Estos días me han
hablado algunos jóvenes acerca de la celebración de la fiesta de los quintos en algunos de nuestros
pueblos, de nuestra querida Castilla. Me interesé mucho por el fenómeno y
observé lo llamativo del interés de los jóvenes de ambos sexos por celebrar
esta fiesta a la par que el absoluto desconocimiento de sus orígenes. Pero si
ligamos un acontecimiento con otro podemos percatarnos de que su mantenimiento
como tradición obedece a una lógica implacable.
Por un lado los quintos hunden sus raíces en Juan II
de Castilla cuando ya en el siglo XV impuso durante su reinado la llamada contribución de sangre. El nombre se las
trae. Sangre.

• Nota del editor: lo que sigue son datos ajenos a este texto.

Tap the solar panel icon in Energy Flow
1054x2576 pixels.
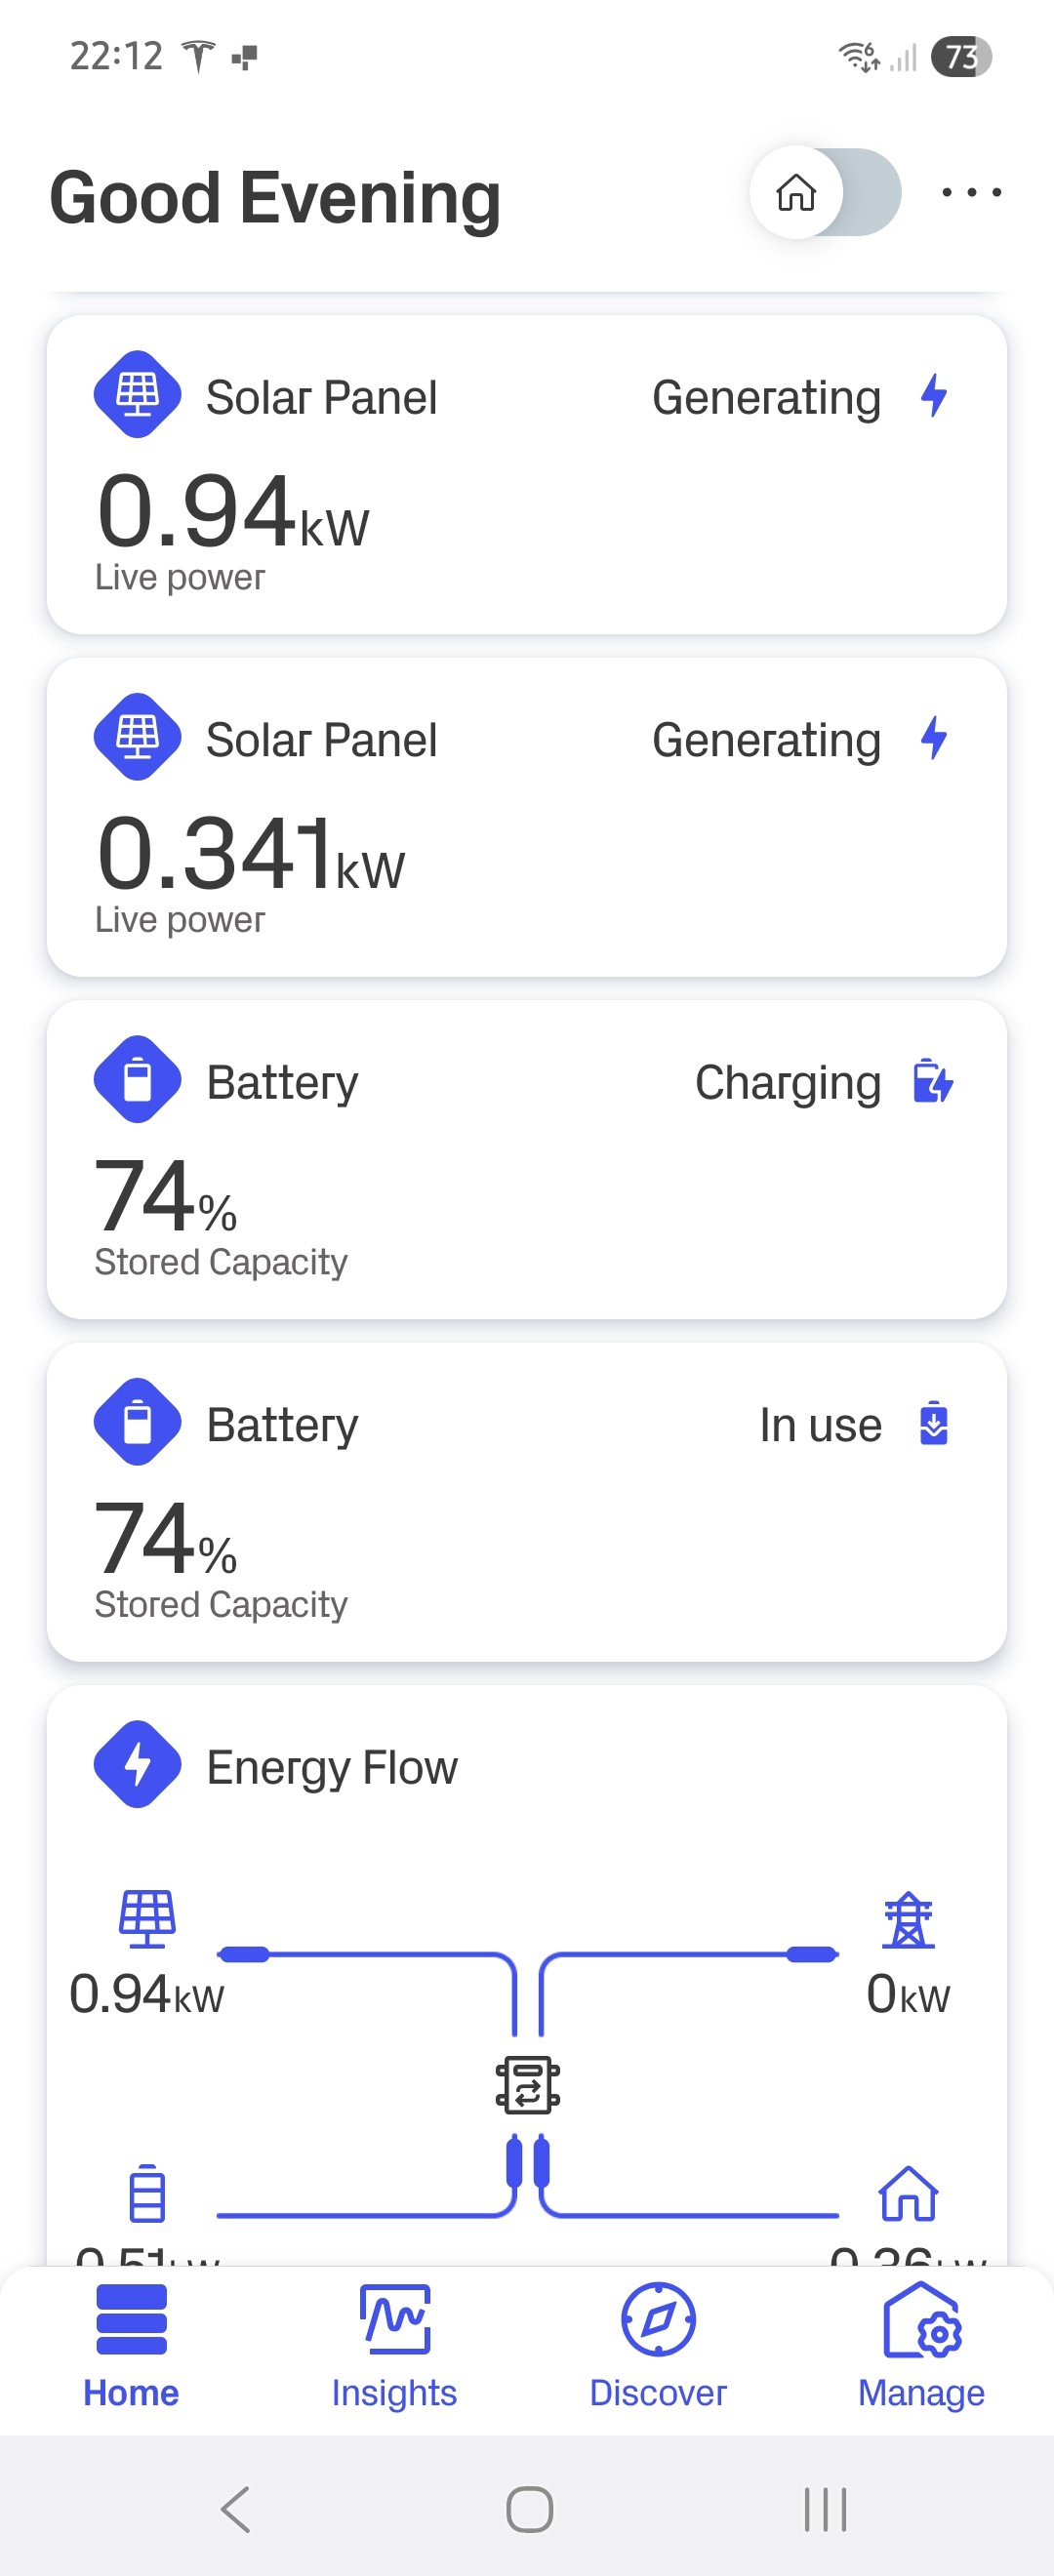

Es decir, la obligación de entrar a cumplir el servicio militar.
Y lo que eso significaba de pérdida de sangre. Pero no era preciso que todos
contribuyeran con sangre. Sólo uno de cada cinco varones. Los quintos vienen de
ahí. Más tarde Felipe V, en 1703, obligó a sortear a un joven de entre 18 y 30 años
de cada cien mozos de una villa para servir tres
años debaxo de una Vandera, y cumplido el tiempo obtener ya licencia.
Los antropólogos han
estudiado mucho estos rituales iniciáticos, presentes en todas las culturas,
los celtas usaban de ritos de paso, pruebas de madurez para aceptar a los
jóvenes como adultos. No es de extrañar, por tanto, que en nuestra Castilla aún
perdure esta tradición.
En nuestra época,
finiquitado el servicio militar obligatorio, sin figuras como el Bar Mitzvah
judío, rito donde a los 13 años los niños acceden a la madurez, resta esa
tradición de los quintos. Es decir,
se echa de menos algo que simbolice ese paso.
La primera pregunta
es saber si esa fiesta social que pudiera solemnizar ese paso no se efectúa
porque tampoco hay muchas ganas de abandonar la adolescencia, y pasar a formar
parte de la sociedad adulta. ¿Para qué hacer ritos de paso en la época en que
cuesta aceptar ser adulto y por ende responsabilizarse de los actos, y también
de lo que no se tiene?
La segunda pregunta
es por qué, pese a todo, persiste ese latido de festejar socialmente la llegada
de los 18 años, de la mayoría de edad.
Quizá debamos preguntarnos por qué las sociedades de nuestro entorno cultural
desprecian ese rito, no lo oficializan, no hacen suyo que los jóvenes esperan
de los adultos algo: reconocimiento de que ya son de los suyos, de que ya no
son unos niños, de que pueden acceder a las satisfacciones de adulto. Y a sus
deberes.
Si abandonamos a los
adolescentes a su suerte los ritos iniciáticos serán individuales o de pequeño
grupo. Y consistirán en excesos: de alcohol, de escarificaciones, de hikikomorismos. Gritos ahogados para
hacerse escuchar.
VECINOS ILUSTRADOS, DIARIO PALENTINO, jueves 21 de febrero de 2013.